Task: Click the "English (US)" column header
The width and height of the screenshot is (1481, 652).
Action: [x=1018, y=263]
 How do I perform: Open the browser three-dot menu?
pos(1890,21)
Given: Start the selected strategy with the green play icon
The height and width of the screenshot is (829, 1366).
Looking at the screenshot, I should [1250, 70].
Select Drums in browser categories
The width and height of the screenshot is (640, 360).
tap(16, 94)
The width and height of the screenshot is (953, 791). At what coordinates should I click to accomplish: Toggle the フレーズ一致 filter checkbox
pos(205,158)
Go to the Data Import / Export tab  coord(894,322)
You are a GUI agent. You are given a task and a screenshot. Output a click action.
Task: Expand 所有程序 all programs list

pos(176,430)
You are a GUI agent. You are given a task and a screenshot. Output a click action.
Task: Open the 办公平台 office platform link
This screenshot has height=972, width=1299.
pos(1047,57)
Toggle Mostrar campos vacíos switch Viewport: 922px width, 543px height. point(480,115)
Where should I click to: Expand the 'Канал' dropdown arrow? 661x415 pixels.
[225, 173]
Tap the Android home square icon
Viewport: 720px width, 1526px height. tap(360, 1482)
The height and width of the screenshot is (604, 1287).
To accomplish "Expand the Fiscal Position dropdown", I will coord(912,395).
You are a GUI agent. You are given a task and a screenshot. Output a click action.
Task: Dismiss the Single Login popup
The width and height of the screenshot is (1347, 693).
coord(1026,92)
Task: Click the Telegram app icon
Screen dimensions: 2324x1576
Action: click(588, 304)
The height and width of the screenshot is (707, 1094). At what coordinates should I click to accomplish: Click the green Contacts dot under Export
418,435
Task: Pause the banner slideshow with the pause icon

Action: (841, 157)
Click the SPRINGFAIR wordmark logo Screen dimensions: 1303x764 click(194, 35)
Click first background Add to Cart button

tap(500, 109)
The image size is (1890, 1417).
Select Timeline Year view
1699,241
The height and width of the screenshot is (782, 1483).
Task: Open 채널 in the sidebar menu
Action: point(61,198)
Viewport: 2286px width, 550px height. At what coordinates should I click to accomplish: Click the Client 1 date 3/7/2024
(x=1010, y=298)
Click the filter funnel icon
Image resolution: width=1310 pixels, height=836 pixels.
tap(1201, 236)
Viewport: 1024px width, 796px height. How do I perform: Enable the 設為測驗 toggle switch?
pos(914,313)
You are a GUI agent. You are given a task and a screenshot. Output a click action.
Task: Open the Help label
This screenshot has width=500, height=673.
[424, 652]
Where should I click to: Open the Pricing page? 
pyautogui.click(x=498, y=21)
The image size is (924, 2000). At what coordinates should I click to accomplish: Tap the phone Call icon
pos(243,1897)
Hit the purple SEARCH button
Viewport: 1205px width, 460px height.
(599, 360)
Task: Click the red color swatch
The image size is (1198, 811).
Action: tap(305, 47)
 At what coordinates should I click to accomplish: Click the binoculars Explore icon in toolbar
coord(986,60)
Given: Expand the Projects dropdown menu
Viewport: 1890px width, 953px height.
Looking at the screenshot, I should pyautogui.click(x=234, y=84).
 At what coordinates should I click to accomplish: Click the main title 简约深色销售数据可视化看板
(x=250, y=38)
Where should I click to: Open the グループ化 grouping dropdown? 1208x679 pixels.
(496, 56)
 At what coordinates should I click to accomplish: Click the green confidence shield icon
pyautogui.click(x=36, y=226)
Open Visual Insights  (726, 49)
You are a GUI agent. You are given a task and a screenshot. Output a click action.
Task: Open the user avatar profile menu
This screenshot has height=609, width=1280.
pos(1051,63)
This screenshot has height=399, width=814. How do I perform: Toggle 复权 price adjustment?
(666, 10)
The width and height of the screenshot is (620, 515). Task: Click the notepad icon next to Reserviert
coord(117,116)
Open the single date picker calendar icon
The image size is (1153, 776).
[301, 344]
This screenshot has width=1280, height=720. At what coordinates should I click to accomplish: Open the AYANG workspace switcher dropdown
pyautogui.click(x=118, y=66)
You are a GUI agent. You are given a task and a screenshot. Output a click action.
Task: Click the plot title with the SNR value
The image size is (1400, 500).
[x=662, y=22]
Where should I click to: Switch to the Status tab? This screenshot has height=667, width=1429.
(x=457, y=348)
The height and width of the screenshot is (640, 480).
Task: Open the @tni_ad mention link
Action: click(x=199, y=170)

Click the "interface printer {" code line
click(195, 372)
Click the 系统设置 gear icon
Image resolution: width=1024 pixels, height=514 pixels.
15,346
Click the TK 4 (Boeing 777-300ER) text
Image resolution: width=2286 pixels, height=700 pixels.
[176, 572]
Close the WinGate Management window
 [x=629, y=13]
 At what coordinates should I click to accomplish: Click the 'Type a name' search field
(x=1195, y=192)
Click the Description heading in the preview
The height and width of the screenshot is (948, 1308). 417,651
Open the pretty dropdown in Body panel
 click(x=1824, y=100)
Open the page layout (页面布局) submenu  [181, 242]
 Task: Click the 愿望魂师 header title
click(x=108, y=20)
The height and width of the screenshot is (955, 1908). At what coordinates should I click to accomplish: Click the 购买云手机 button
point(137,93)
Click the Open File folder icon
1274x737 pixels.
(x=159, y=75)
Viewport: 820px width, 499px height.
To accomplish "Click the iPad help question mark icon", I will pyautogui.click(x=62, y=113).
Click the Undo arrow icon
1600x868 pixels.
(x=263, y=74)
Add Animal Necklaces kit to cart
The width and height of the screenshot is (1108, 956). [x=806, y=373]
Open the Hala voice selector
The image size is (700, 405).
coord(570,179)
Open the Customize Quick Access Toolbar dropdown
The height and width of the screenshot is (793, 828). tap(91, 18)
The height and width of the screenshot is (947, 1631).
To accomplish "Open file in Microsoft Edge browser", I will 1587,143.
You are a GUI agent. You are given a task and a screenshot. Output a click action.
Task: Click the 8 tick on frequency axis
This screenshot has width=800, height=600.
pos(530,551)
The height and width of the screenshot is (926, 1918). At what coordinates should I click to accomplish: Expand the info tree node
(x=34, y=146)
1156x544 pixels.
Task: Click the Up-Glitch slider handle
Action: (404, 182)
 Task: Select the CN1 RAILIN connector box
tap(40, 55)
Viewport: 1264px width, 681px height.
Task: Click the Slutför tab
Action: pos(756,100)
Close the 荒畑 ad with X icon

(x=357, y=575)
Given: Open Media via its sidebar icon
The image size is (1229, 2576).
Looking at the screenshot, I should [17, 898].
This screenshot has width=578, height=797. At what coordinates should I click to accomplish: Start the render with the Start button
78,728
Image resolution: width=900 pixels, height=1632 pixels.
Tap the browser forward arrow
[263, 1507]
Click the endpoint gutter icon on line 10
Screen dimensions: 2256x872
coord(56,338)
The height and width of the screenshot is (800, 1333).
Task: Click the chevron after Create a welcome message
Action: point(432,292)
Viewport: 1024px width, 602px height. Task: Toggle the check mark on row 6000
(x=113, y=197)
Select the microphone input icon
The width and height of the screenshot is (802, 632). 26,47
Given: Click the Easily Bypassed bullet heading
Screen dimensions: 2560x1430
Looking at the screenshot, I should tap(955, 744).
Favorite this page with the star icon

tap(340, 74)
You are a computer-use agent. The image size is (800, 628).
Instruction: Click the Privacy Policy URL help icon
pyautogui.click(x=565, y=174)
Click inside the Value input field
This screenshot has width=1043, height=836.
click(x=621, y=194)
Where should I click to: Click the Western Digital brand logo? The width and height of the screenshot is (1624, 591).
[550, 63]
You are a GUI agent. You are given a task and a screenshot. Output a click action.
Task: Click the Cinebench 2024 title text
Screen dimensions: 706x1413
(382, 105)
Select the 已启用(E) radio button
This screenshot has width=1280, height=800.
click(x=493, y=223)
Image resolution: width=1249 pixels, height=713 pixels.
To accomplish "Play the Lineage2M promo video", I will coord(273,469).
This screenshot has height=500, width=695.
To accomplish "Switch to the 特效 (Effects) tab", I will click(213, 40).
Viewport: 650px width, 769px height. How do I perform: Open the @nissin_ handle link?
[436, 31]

# TASK ITEM
Show all lines from the records above where the word "text" occurs.

# EXERCISE OUTPUT
Click the TK 4 (Boeing 777-300ER) text
Task: Click the Cinebench 2024 title text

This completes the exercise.